▶ Task statement: Where a line of the data holds the word "will", copy that line.

▶ Task inputs:
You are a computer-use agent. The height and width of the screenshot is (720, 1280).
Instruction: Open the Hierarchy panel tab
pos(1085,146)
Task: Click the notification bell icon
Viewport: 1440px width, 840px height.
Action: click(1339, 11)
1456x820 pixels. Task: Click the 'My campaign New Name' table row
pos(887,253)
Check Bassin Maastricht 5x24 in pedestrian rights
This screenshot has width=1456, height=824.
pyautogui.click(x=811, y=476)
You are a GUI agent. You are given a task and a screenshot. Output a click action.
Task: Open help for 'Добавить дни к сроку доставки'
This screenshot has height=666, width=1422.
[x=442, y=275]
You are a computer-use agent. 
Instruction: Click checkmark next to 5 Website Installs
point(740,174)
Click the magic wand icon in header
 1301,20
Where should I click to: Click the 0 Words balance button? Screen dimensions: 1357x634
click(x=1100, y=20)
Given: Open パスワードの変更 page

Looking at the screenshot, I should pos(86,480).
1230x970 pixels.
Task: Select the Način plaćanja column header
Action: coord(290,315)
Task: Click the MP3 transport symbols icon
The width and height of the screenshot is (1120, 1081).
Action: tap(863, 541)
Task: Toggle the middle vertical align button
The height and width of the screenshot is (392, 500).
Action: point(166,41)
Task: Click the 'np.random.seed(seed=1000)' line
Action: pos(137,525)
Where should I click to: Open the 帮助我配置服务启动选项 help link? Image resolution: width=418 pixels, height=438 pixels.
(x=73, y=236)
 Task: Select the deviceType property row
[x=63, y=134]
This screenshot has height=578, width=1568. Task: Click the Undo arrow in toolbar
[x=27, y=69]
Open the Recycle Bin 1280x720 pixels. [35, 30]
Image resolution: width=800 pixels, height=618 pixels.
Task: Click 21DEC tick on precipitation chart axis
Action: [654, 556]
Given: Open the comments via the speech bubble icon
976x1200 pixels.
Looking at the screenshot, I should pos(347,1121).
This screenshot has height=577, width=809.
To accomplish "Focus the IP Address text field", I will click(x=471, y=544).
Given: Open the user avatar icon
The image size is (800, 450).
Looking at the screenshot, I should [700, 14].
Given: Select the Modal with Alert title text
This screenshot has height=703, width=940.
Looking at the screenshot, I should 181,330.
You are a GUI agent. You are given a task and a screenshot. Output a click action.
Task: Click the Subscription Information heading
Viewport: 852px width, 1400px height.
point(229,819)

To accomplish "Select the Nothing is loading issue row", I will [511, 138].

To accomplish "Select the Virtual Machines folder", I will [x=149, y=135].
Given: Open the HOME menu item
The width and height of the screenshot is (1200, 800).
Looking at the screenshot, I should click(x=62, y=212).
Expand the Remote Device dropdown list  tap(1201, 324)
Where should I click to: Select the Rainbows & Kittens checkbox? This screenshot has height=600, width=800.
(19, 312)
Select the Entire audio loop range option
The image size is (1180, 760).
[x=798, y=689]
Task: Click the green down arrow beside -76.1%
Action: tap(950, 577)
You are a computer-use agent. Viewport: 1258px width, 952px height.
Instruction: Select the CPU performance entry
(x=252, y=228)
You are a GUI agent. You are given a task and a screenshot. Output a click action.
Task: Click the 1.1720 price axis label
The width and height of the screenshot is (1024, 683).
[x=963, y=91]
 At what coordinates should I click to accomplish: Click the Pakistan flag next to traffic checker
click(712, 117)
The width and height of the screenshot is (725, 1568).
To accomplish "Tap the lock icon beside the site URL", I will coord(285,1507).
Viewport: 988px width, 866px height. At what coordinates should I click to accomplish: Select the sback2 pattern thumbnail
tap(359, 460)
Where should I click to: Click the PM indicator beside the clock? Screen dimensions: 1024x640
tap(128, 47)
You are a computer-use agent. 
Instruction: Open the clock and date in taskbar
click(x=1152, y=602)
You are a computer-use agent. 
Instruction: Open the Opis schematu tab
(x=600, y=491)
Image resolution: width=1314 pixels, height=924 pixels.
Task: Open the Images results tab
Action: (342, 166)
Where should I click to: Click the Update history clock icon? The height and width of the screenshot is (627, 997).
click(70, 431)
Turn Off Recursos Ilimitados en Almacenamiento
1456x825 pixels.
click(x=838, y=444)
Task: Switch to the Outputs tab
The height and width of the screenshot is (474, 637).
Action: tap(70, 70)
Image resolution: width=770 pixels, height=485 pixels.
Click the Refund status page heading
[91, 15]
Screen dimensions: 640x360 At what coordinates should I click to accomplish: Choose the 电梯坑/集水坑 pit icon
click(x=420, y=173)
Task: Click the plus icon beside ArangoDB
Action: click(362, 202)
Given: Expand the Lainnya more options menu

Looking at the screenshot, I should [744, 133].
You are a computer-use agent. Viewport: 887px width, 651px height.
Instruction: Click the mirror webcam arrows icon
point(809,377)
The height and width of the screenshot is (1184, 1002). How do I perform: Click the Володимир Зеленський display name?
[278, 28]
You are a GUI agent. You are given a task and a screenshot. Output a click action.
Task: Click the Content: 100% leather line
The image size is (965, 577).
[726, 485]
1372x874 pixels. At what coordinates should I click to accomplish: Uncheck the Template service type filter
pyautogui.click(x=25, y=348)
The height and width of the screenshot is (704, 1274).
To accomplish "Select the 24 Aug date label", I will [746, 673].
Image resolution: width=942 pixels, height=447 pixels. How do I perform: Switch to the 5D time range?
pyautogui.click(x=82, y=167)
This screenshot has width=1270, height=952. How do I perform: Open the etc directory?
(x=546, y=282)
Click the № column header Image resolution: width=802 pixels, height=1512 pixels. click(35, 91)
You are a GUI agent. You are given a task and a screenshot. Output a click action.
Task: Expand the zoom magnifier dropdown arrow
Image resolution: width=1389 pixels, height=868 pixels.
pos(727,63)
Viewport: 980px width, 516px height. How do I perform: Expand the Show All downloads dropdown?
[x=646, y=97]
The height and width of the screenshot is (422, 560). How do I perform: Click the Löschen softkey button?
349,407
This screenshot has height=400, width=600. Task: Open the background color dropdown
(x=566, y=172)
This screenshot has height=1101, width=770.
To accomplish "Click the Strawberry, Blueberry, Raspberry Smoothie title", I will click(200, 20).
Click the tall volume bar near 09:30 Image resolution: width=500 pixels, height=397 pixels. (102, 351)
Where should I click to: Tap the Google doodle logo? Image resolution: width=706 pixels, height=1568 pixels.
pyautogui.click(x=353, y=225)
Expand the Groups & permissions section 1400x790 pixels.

▶ Exercise solution:
To accomplish "Focus the IP Address text field", I will click(x=471, y=544).
To accomplish "Select the Nothing is loading issue row", I will [511, 138].
To accomplish "Select the Virtual Machines folder", I will [x=149, y=135].
To accomplish "Tap the lock icon beside the site URL", I will coord(285,1507).
To accomplish "Select the 24 Aug date label", I will [746, 673].
To accomplish "Click the Strawberry, Blueberry, Raspberry Smoothie title", I will click(200, 20).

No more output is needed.